As of the end of the 2021–22 season, the club's first team have spent 106 seasons in the top division of English football, and 13 in the second. Their worst league finish to date is 10th in the second tier, their placing at the end of the 1896–97 season. Arsenal's best-ever start to a Premier League season came in 2022–23, when they won 9 of their first 10 matches. The club's longest period without a competitive honour is 17 years, between the 1953-54 and 1969–70 seasons. Ted Drake holds the record for most competitive goals in a single season for Arsenal; he scored 44 during the 1934–35 campaign. The table details the club's achievements in major competitions, and the top scorers for each season. Records of competitions such as the London Combination and the London War Cup are not included.

History
When Arsenal was founded in 1886 by munition workers' from Woolwich, the club resisted the lure of professionalism and remained an amateur side. Success in local cup competitions soon followed, and a tie against Derby County in the FA Cup on 17 January 1891 led to the opposition approaching two of Arsenal's players, in view of offering them professional contracts. Later that year the club resigned its membership of the Kent County and London Football Associationsboth amateur governing bodiesand voted to turn professional, a move which attracted criticism from many southern clubs. In 1893, the club received an invitation to join the Football League, which the board accepted. Arsenal played in the Second Division for eleven seasons, while also participating in regional competitions, the Southern Combination and United League. The club won promotion in 1904, and enjoyed strong FA Cup campaigns in the mid-1900s, but the increase of football clubs in the capital and falling attendances at the Manor Ground pushed Arsenal close to bankruptcy by 1910. Sir Henry Norris and William Hall in that year took over Arsenal, and planned to relocate the team to Highbury in order to improve their financial standing.
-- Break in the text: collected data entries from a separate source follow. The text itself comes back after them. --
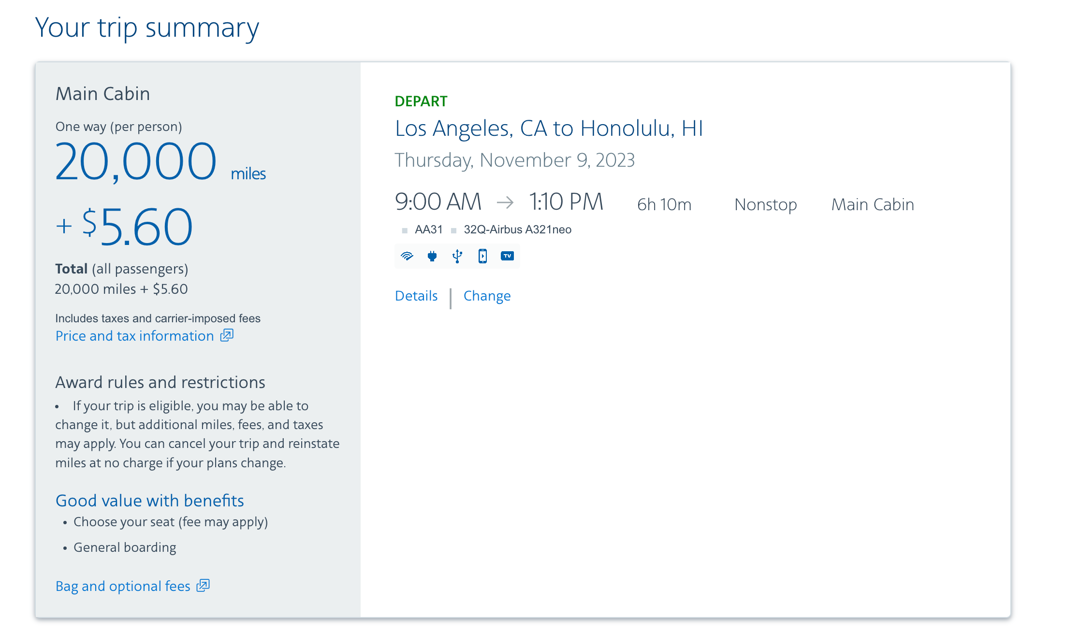Click external-link icon beside Price and tax information
The height and width of the screenshot is (632, 1079).
tap(227, 335)
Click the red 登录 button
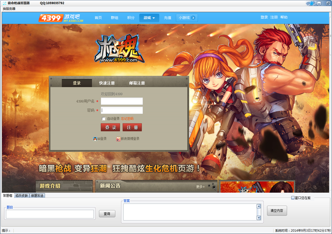Image resolution: width=332 pixels, height=234 pixels. (x=110, y=127)
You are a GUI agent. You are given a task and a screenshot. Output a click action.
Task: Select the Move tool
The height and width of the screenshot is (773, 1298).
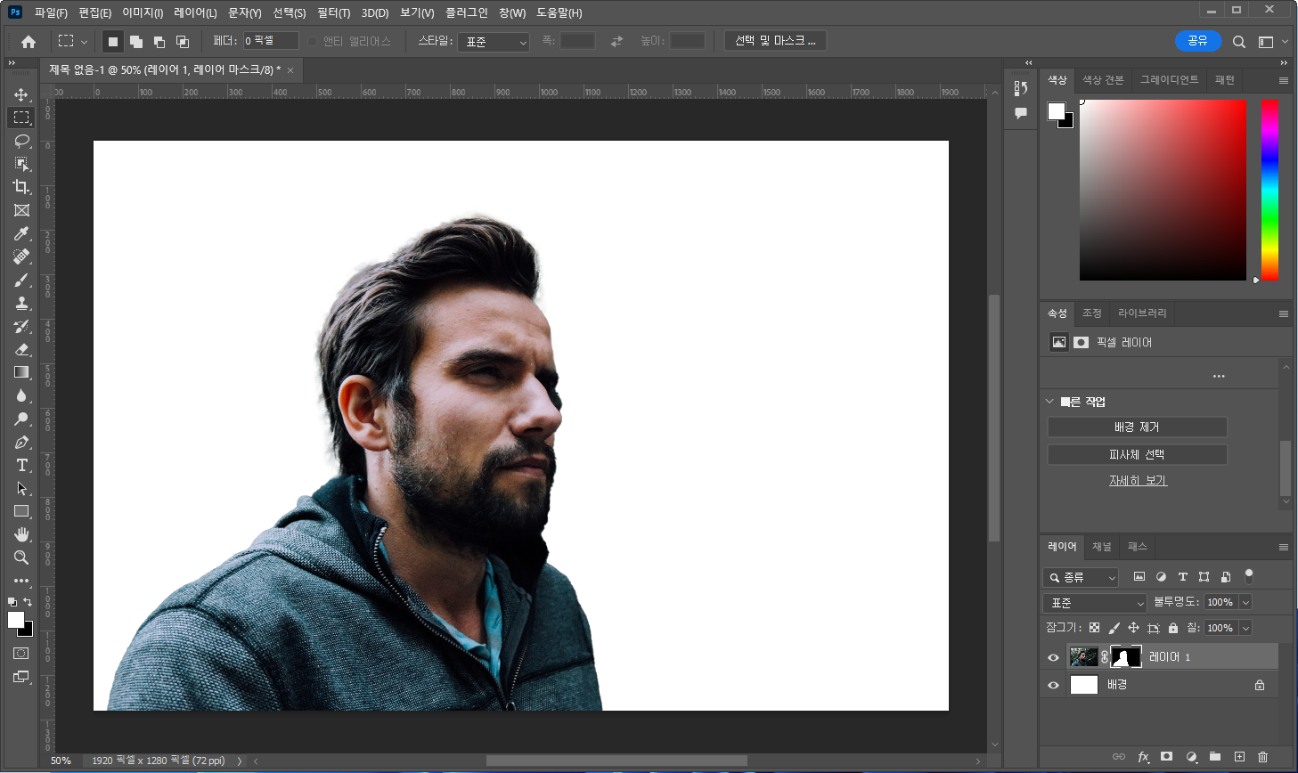tap(21, 94)
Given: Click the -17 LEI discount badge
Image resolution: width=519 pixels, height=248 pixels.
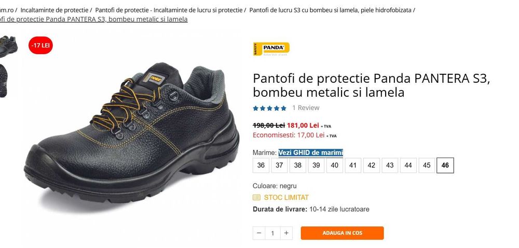Looking at the screenshot, I should [x=40, y=45].
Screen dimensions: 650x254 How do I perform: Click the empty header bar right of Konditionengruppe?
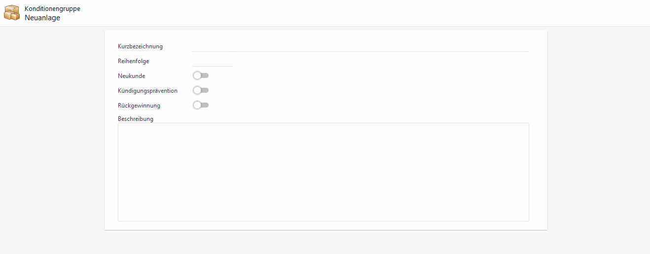point(345,13)
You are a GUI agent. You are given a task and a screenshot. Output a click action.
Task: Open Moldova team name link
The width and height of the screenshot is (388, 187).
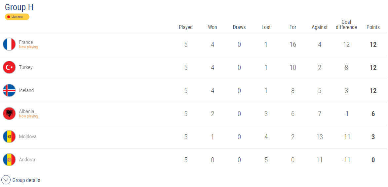(x=28, y=137)
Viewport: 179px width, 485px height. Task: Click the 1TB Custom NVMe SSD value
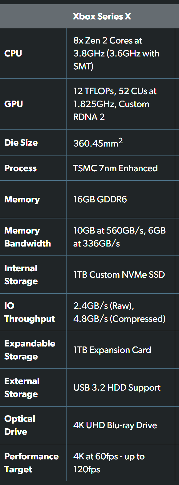(119, 275)
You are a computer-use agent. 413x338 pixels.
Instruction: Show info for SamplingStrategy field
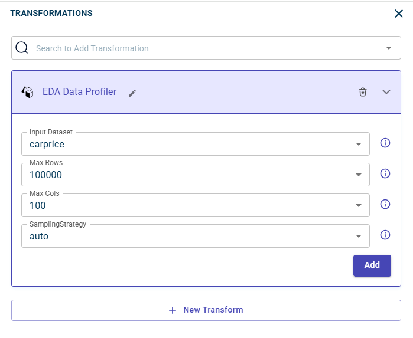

Arsenal were relegated back to the Second Division in 1913, but the move to North London brought about larger attendances than ever before.

In 1919, Norris arranged for the club's promotion back to the First Division, in contentious circumstances. With increased financial resources, the club established themselves as a permanent fixture in the division and was better able to spend money on new players. In 1930, Arsenal beat Huddersfield Town to win its first major piece of silverware: the FA Cup. Success continued right throughout the decade, as they won five league championships and a further FA Cup in seven years. Following the Second World War, Arsenal won two more championships and a FA Cup, but their fortunes gradually declined. It was not until 1970 that the club won another trophy – the Inter-Cities Fairs Cup, a European club competition designed to promote trade fairs. A first league and cup double was completed a year later; by the end of the decade Arsenal added another FA Cup, beating Manchester United in the 1979 final. 1980 saw Arsenal lose two finals in quick succession, defeated by West Ham United in the FA Cup final and then to Valencia in the Cup Winners' Cup on penalties. The club won their first League Cup in 1987, but a year later failed to retain the trophy as outsiders Luton Town beat them in the final. In 1989, Arsenal won their first league championship in 18 years, courtesy of Michael Thomas' last-minute goal against closest challengers Liverpool in the final game of the season. The club did not build on their success, finishing fourth the following season, but regained the title in 1991. As champions, Arsenal were eligible to play in the European Cup, but their time in the competition ended abruptly as they were eliminated in the second round by Benfica.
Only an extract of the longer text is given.